Personal Travel Plans
Next we stopped by the Travel With Guns booth, the company which had long booked flights for Tim and me when traveling to hunts in country and beyond our national borders. Steve Turner, Patrick Wright and their excellent staff of travel agents are simply the best when it comes booking flights and knowing day to day updated regulations regarding traveling with guns. Too, TWG would help provide proper paperwork regarding traveling with guns through different countries and airports. And, they did. The airline we flew is not known for being gun friendly, but they also have specific rules and regulations, if these are abided by you can travel with guns. Steve and crew suggested we arrive at the Houston International Airport at least four hours before our departure in case paperwork there took longer than expected. Their advice was excellent. It indeed did take nearly four hours to get last minute gun permits taken care of, and we made our flight.

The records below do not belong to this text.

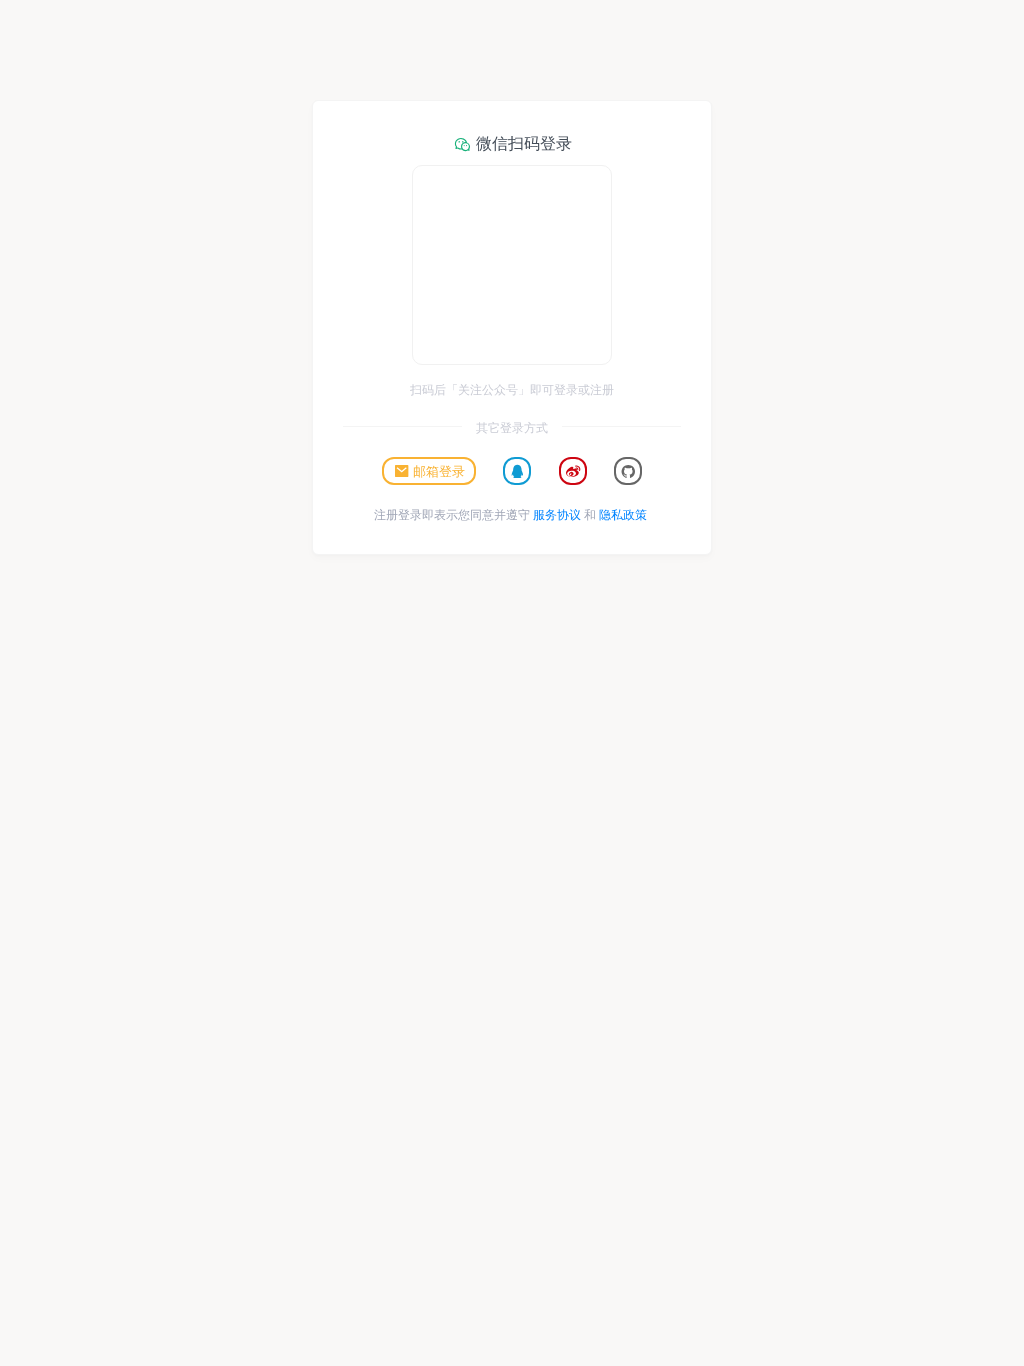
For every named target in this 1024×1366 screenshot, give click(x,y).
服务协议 (557, 513)
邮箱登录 (439, 470)
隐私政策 (623, 513)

Shortly before leaving I contacted the credit card companies, whose cards I intended to use while abroad know where I would be traveling and what days. Earlier through our local bank, I exchanged US currency for currency where I would be, enough for incidentals as well as tips to the PH, cooks, trackers and skinners.
I, too made certain I had the proper “electric plug-in” adaptors to fit local plug-ins to charge camera batteries and my phone. When traveling I generally put it on “Airplane Mode” when I crawl on the plane and leave it that way until I return home. As to having a “telephone” to call home, it is often cheaper and easier to simply buy a phone upon reaching my destination and using it. There are of course other options with satellite phones and the like.

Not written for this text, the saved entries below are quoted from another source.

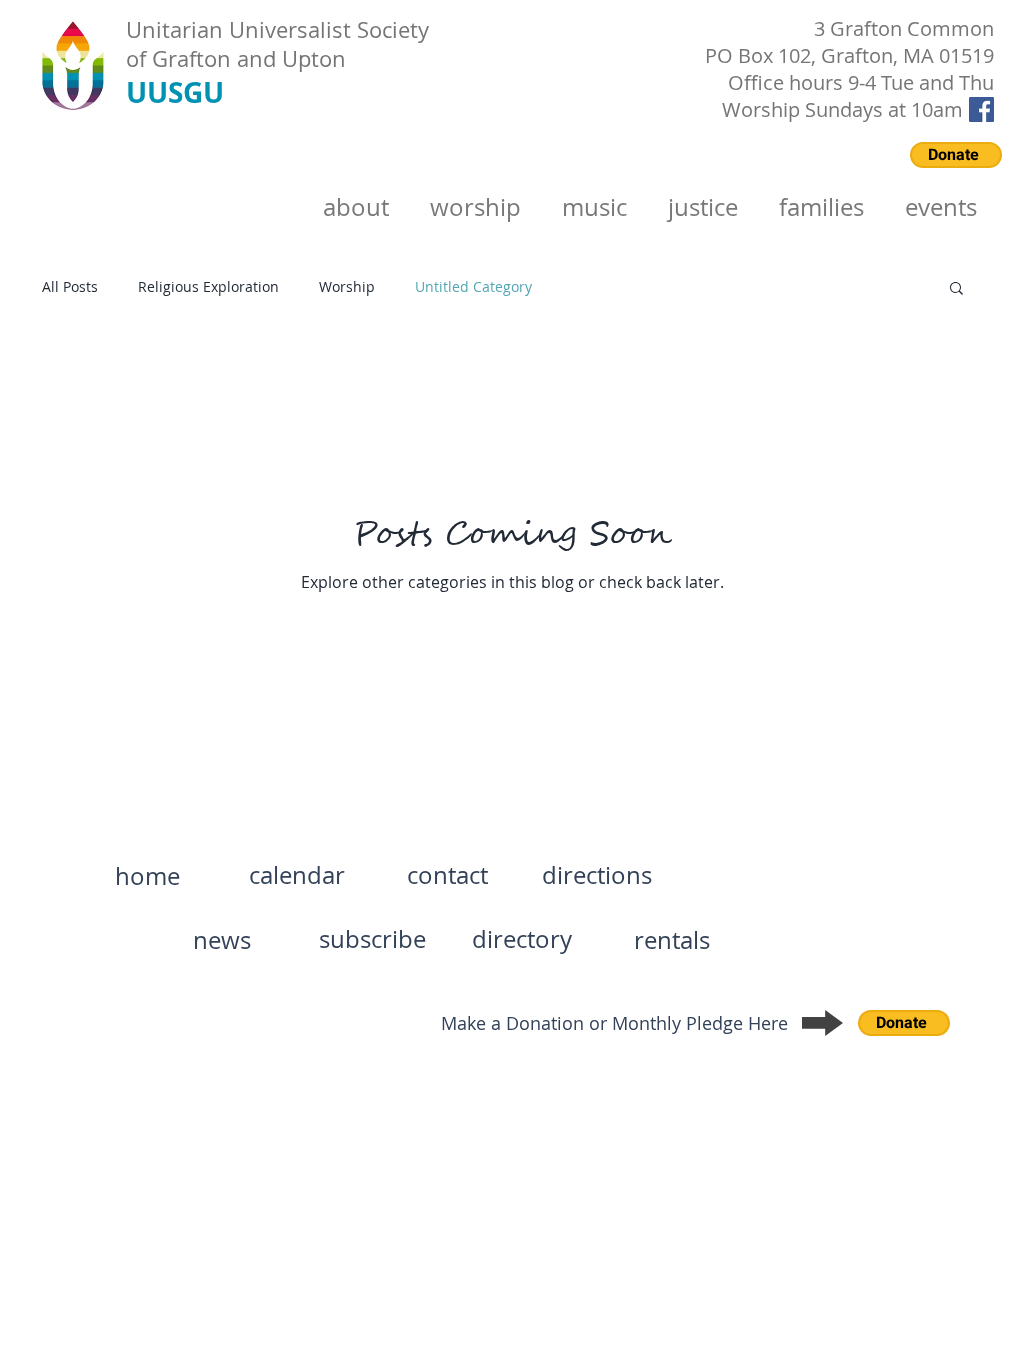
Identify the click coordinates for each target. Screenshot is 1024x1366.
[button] (956, 289)
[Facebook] (981, 109)
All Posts (70, 286)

Prior to leaving I made certain any and all business “things” that might occur while I was abroad would be properly handled. And also let people know when I would be returning, plus leaving my flight schedules with my wife.
I too, spent time on the range, making certain I knew exactly where my .375 Ruger shooting Hornady’s 300-grain DGX and DGX were hitting the target out of 300-yards, shooting from the bench, but especially off of sticks.
My hunt process is much the same, be it Uganda or any other destination which requires flying to get there and back.
There is one other “thing” that should accompany any and all hunts and trips…a proper attitude tempered with patience. Patience is an attribute required when traveling abroad. But, attitude also includes having a sense of humor and a sense of adventure along with having reasonable expectations, a willingness to learn and to enjoy one’s time whether on the hunt or back at camp, or traveling between camps.